Над дорогой поднимались красные фонтанчики пыли – их взбивал приносившийся со стороны гор ветер, ветер исчезал, а фонтанчики ещё долго висели над землей, рождая ощущение какой-то странной неприкаянности, тревоги, окаянности, что ли – как у Бунина, – и тоски.

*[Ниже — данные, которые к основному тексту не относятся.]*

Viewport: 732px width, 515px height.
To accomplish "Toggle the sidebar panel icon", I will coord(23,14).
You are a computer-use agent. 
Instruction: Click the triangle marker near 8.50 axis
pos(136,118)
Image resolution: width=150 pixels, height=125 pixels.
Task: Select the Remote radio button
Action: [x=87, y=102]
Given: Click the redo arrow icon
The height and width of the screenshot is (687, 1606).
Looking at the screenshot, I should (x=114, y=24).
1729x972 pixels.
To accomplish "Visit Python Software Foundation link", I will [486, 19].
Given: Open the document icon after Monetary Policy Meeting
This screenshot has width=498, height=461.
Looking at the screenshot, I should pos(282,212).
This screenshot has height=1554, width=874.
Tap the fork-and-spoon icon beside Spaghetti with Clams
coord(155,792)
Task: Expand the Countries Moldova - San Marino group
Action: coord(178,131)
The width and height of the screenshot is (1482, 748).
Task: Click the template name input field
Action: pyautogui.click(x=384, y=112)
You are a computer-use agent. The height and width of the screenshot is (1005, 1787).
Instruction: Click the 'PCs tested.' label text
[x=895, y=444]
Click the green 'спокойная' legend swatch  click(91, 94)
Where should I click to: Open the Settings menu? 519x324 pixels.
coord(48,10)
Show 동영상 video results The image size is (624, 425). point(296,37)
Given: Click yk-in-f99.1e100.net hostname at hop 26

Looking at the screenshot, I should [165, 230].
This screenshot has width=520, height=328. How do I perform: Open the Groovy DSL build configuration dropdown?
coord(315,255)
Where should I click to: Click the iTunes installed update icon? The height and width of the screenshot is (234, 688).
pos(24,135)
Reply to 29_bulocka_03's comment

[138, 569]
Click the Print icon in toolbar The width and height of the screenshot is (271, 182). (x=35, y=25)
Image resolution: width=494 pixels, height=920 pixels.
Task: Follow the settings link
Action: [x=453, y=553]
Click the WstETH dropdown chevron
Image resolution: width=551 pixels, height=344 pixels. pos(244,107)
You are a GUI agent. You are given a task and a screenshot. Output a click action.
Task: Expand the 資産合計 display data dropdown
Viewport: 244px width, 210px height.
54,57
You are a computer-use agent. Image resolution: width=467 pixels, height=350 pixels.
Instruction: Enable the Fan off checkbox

Тоски по прошлому, по тому, что сверстники в это время ходят на танцы с юными барышнями на земле, где нет войны, едят мороженое и из хрустальных фужеров пьют шампанское, посещают кино и институт, спорят, ссорятся, ухлёстывают за нашими девчонками и наши девочки поддаются им – ведь мало кто из них предан нам, мало кто верит, что, когда мы вернёмся из Афганистана, жизнь будет именно такой, какой мы её видим. Это рождает в каждом из нас острое чувство зависти, рождает бессилие и ненависть – за что же всё-таки мы ломаемся здесь, за что убивают наших ребят и чем убитые хуже тех, кто остался дома, катается там, как сыр в масле, кто сыт и обут, ухожен и обласкан, и потихоньку ругает нас за то, что мы проливаем чужую кровь?
Но это только сейчас ругают потихоньку, а придет время – и молодые люди, оставшиеся дома, заговорят в полный голос, обвинят нас в афганской войне, предадут анафеме – старший лейтенант Коренев всем своим естеством, мышцами, кровью, мозгом, худыми, острыми рыбьими плавниками-лопатками, стремящимися прорвать истончившуюся ткань десантной куртки, чувствовал, что так оно и будет.
Хотелось воспротивиться всему этому, очутиться на Большой земле, дома, встретить какого-нибудь папиного сынка, ухоженного и счастливого, и набить ему морду. Просто так, ни за что, ради любопытства, чтобы узнать, какая кровь потечёт из его расплющенного носа, красная или голубая, как выглядят глаза иного ходока за девчонками, когда они, испуганные, вылезают из орбит, таращатся…
В общем, очень хотелось минут на десять-пятнадцать очутиться дома, дохнуть свежего воздуха, посмотреть, что там происходит, поцеловать мать и отца, обнять братишку, у которого уже подходит призывной возраст, и он, наверное, тоже загремит в Афганистан, поплакать чуть, облегчить душу – и тогда можно назад, сюда, под этот чёртов Баграм, про который даже песни толковой, и то не сложено.
Усталые от долгого сидения ноги свело, хребет прогнулся кривой дугой, крестец скоро вдавится в грудную клетку; Коренев вздохнул, покосился на водителя Соломина, у которого ладони от баранки КамАЗа стали деревянными – после каждого рейса он ножом срезает с них мозоли, отщёлкивает, словно пуговицы от пальто. Руки Соломина тяжело лежали на круге руля.
– Устал, Игорь? – спросил Коренев.
– Есть малость!
– Поговорить с тобой не надо? Не заснешь?
– Пока нет, – сказал Соломин.
– Осталось немного… О чём думаешь?
– Да о том же, что и вы, товарищ старший лейтенант, – Соломин устало улыбнулся.
Удивился Коренев: как так, неужели рядовой Соломин способен читать чужие мысли, словно джинн-провидец, вымахнувший из бутылки с одним желанием делать что-нибудь хорошее: учить детишек английскому языку, пасти овец, ремонтировать автомобили, играть в догонялки, переводить через улицу старушек – что прикажут, то и будет делать.
– О чём же таком я думал, Игорь?
– О том, почему одни попадают в Афган, а другие нет – отчего такой расклад складывается?
– Верно, – немного помедлив – интересно было, как всё-таки Соломин угадал, – Коренев наклонил голову. – Формула, старик, простая. Я как-то разговорился с одним новобранцем, только что прибывшим с родины, спросил у него, почему он угодил в Афганистан? Знаешь, что он мне ответил? Денег, сказал, не хватило. У отца не хватило денег, чтобы откупиться. Было бы побольше тугриков – служил бы где-нибудь в Дарнице либо в прохладных лесах Подмосковья, – а не хватило мани-мани – и загудел к нам.